Please rewrite only the material from the line with "Locate an element on the screen. The" up to and including the line with "(1026, 77).", replacing "location" with "position" and changing nothing else.

——————

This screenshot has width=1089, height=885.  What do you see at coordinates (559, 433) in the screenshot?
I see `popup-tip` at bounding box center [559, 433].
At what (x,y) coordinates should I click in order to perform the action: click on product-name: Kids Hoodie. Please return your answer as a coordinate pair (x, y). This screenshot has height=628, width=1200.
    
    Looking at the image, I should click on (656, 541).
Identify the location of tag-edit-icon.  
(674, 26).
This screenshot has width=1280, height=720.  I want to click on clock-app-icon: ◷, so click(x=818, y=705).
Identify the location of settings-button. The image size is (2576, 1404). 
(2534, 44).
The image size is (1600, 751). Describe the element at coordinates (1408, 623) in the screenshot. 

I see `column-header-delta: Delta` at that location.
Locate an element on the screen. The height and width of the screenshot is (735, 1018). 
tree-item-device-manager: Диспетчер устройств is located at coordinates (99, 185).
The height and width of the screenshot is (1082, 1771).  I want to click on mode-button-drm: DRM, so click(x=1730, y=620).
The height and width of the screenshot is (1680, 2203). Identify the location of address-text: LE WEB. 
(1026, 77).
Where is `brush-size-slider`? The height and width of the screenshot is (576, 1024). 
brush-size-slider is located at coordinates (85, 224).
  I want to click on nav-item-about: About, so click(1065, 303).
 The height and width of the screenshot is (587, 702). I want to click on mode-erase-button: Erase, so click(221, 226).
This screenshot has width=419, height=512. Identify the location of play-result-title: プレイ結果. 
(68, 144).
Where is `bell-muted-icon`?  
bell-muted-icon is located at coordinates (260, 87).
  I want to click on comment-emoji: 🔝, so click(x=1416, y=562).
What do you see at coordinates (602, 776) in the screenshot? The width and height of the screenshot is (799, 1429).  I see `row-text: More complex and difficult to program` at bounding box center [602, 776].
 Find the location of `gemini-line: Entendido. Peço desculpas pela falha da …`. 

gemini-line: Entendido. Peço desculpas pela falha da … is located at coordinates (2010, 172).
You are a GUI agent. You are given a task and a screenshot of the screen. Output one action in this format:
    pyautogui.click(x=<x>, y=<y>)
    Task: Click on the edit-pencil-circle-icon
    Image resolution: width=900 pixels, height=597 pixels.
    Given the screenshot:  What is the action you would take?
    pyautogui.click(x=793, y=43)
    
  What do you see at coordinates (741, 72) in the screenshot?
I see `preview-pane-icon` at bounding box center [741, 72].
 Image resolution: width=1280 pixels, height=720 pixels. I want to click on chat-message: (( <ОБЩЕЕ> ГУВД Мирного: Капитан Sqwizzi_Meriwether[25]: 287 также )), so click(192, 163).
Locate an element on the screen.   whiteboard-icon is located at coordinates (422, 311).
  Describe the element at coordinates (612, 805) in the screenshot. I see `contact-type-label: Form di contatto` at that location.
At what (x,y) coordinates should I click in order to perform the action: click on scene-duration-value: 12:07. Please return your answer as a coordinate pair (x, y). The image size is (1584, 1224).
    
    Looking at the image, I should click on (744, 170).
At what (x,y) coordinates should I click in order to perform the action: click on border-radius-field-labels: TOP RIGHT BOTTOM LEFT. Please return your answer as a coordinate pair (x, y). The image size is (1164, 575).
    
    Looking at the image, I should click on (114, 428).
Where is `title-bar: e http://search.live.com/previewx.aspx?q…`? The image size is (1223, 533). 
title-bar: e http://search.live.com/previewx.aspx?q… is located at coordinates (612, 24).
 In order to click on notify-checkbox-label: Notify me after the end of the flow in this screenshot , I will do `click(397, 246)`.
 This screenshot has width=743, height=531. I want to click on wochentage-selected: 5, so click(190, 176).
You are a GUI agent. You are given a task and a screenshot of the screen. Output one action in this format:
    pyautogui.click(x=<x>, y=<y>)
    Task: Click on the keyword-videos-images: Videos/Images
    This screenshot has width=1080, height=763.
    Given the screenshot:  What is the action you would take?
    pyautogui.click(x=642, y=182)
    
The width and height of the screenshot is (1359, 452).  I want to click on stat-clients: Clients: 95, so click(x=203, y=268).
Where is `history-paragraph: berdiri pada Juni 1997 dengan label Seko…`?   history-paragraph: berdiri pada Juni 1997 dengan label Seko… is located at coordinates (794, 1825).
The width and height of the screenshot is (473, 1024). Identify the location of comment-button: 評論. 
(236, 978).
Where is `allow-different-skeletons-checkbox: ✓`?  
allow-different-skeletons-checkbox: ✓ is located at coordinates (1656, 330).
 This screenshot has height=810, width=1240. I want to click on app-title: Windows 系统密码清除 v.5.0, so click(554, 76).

——————

• Answer section:
Locate an element on the screen. The height and width of the screenshot is (735, 1018). 
tree-item-device-manager: Диспетчер устройств is located at coordinates (99, 185).
The height and width of the screenshot is (1082, 1771).  I want to click on mode-button-drm: DRM, so click(x=1730, y=620).
The height and width of the screenshot is (1680, 2203). Identify the position of address-text: LE WEB. 
(1026, 77).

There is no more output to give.